Le marché des obligations vertes (ou green bonds) est emblématique du basculement qui s’est opéré dans le monde de la finance, vis-à-vis des enjeux environnementaux. Ainsi, l’industrieuse Allemagne a confirmé il y a quelques jours l’émission d’une obligation verte de 6 milliards au second semestre 2020, malgré la crise sanitaire liée au coronavirus. Selon Natixis, une obligation verte est une obligation servant à financer des investissements comportant un bénéfice environnemental ou réduit la vulnérabilité à des changements environnementaux.

Si l’ampleur de la crise actuelle ne permet pas de conclure quant aux futures orientations des marchés financiers, le tournant vers une finance plus verte semble enclenché. En 2020, le FMI chiffre le stock mondial d’obligations vertes à 590 milliards, aidé par des récentes émissions records comme celle d’Apple de 2 milliards. Cependant, quatre défauts limitent une pleine expansion du marché des green bonds : l’absence de standardisation (11 termes les désignent), le risque d’obligations vert pâle, le faible nombre d’émissions ou d’émetteurs et le manque de liquidité. Si ces défauts parvenaient à être corrigés, ce marché pourrait potentiellement assurer le financement de la transition énergétique dans son intégralité.

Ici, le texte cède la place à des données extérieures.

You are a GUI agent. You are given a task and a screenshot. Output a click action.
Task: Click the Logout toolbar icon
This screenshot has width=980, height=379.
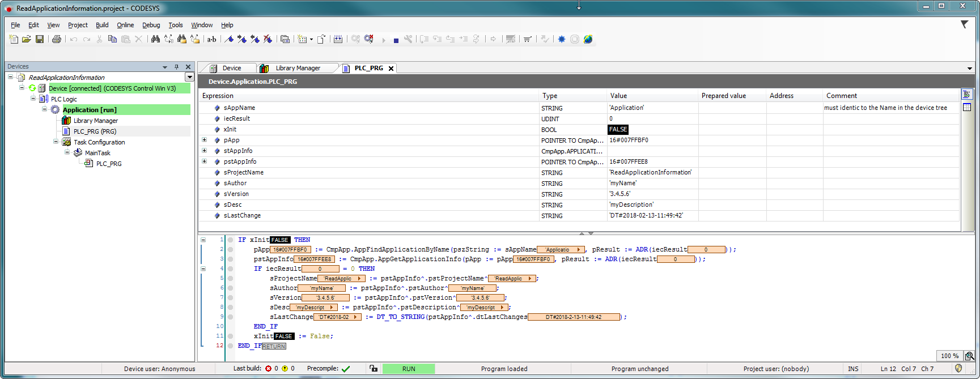click(x=369, y=39)
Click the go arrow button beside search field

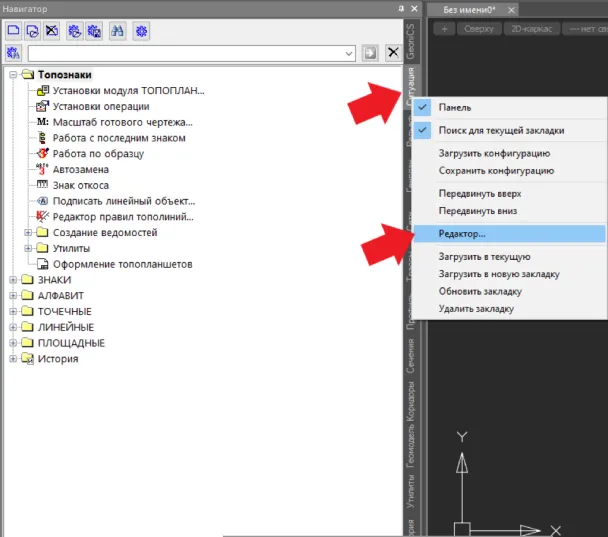point(370,52)
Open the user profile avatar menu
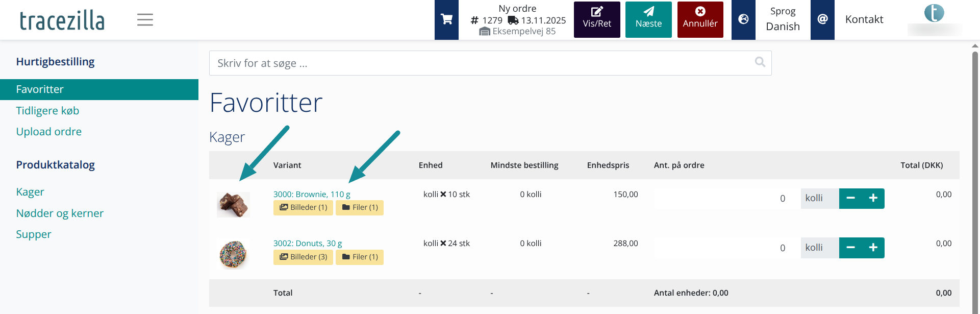Image resolution: width=980 pixels, height=314 pixels. tap(934, 13)
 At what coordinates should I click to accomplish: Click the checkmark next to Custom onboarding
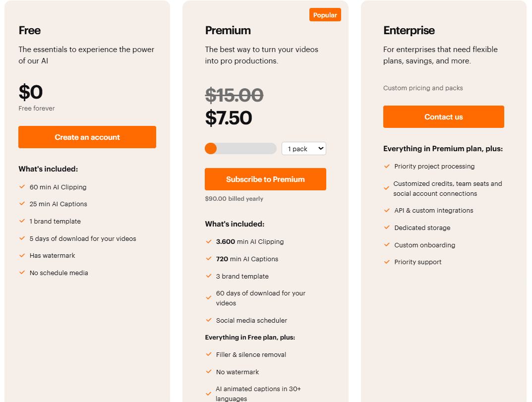pyautogui.click(x=387, y=245)
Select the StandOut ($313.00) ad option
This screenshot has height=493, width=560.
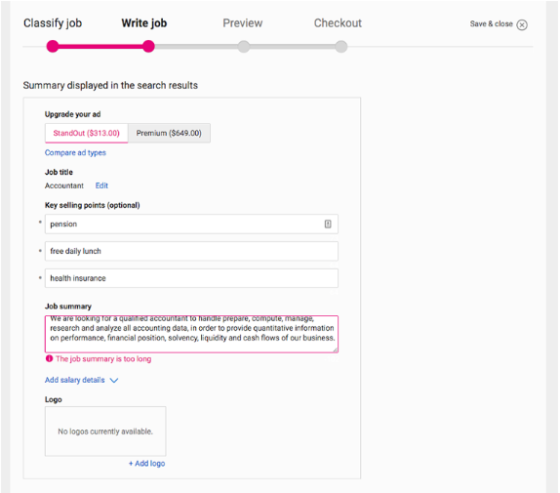coord(86,133)
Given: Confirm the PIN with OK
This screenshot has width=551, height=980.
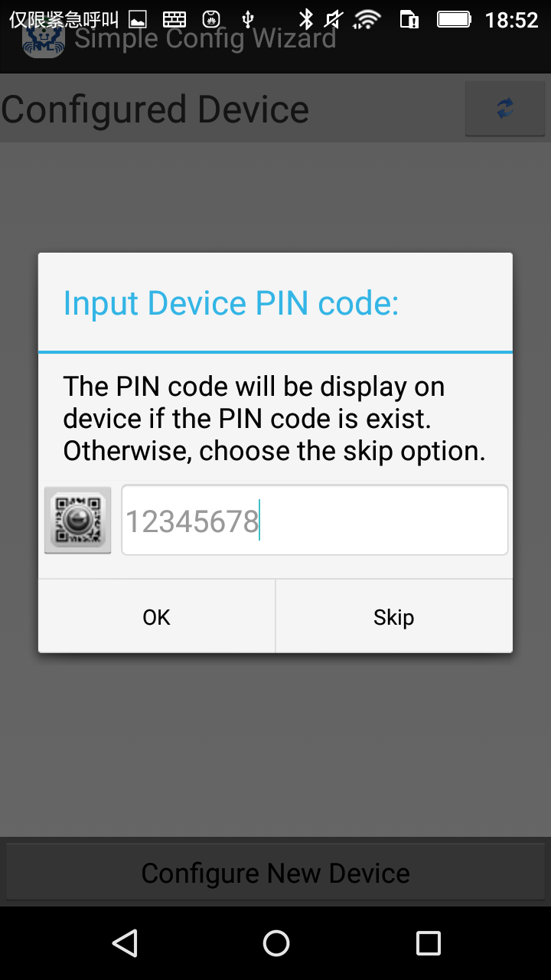Looking at the screenshot, I should tap(156, 616).
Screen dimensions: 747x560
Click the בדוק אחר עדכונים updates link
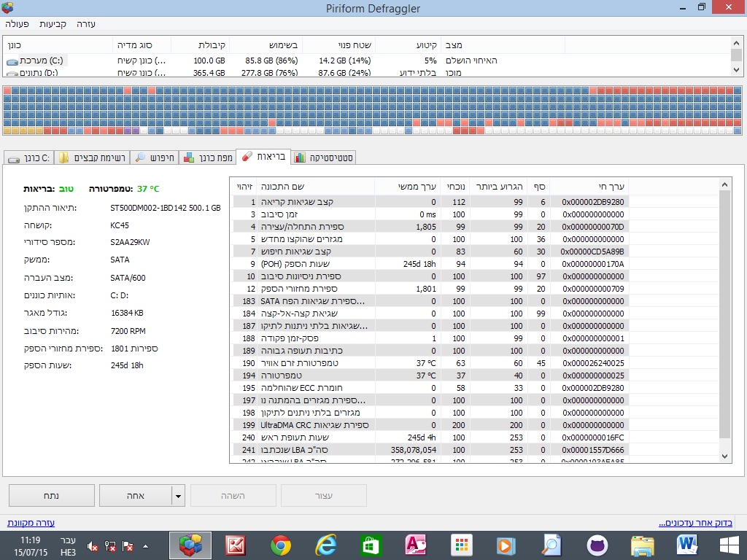coord(695,523)
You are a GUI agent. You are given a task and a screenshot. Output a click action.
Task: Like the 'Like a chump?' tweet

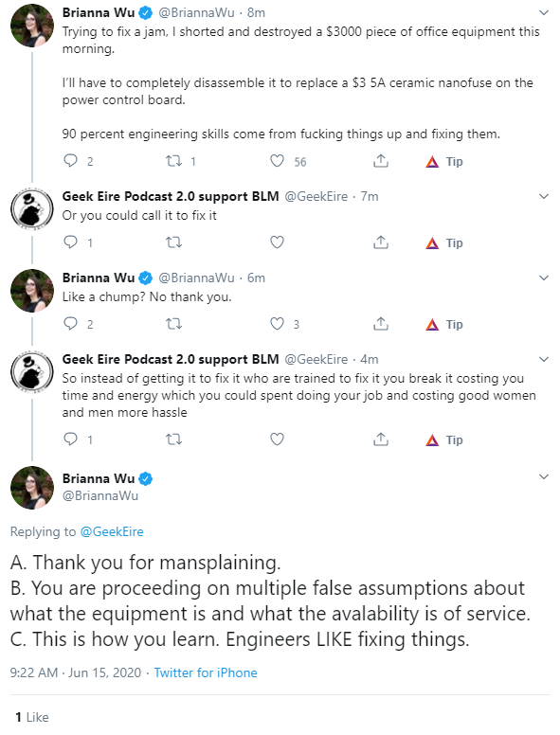coord(278,324)

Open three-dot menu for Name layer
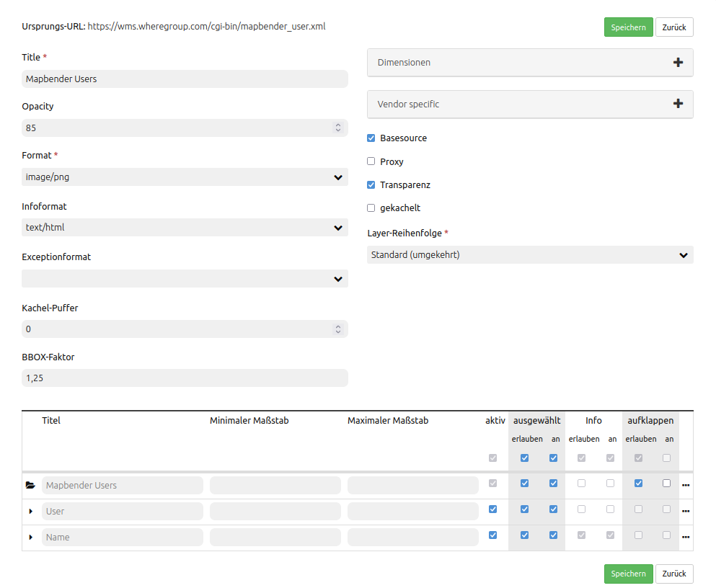[x=686, y=537]
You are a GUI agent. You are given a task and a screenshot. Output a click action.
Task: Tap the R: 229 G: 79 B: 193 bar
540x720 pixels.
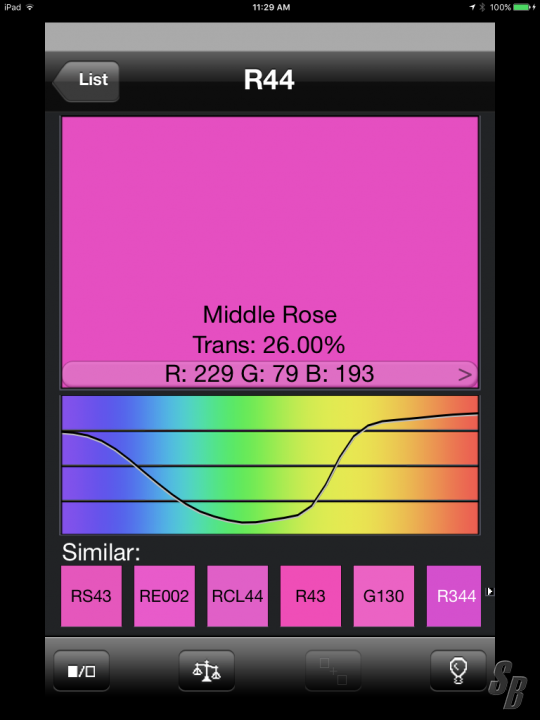(270, 374)
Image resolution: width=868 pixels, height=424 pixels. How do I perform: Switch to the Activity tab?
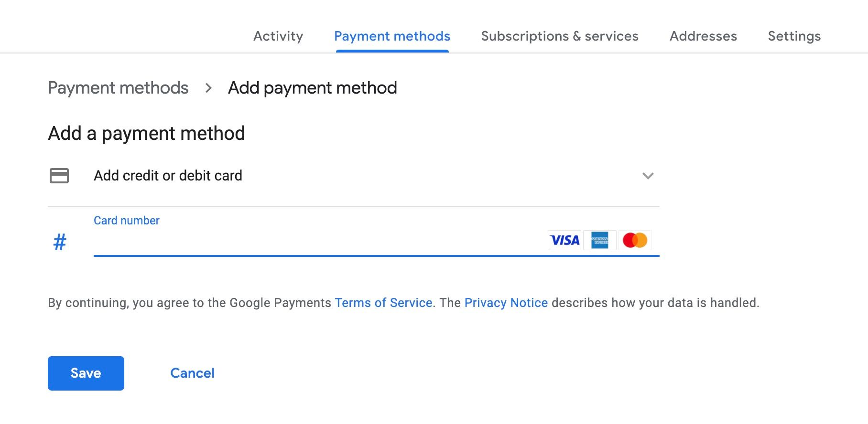click(x=278, y=36)
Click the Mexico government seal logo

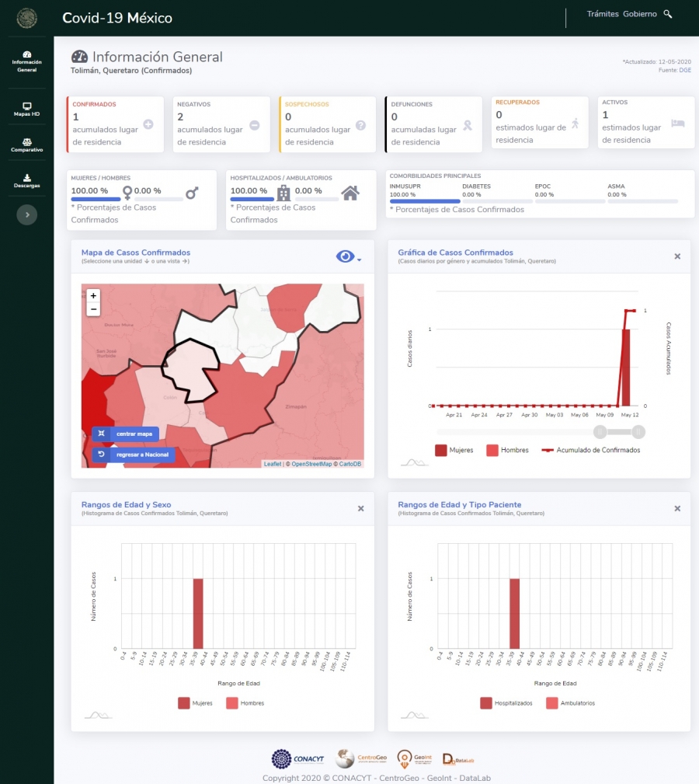point(27,18)
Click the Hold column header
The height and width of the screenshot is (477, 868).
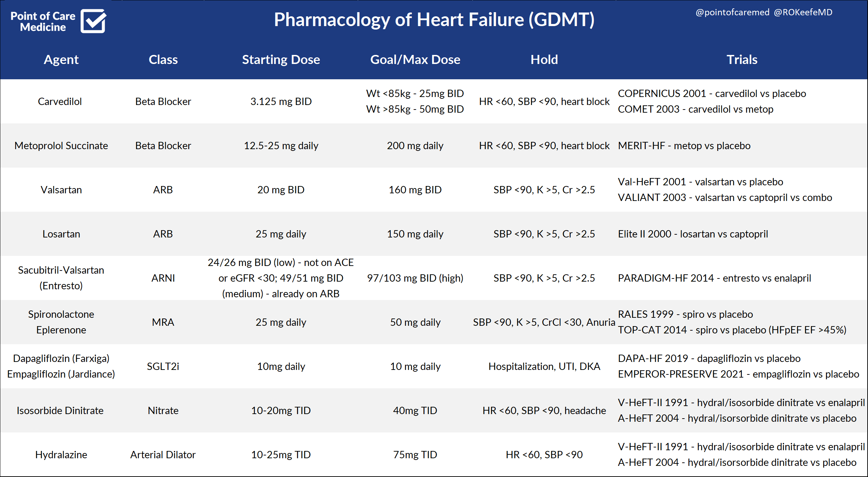[544, 60]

Il est temps, pour les dirigeants, d’aiguiser leur acuité stratégique, par Richard Soparnot

L’acuité stratégique des dirigeants renvoie à leur aptitude à scanner leur environnement externe, à déceler des signaux, à les interpréter et à les traduire en décisions stratégiques, notamment d’anticipation. Cette acuité est primordiale parce qu’elle peut déterminer la survie et le développement d’une entreprise.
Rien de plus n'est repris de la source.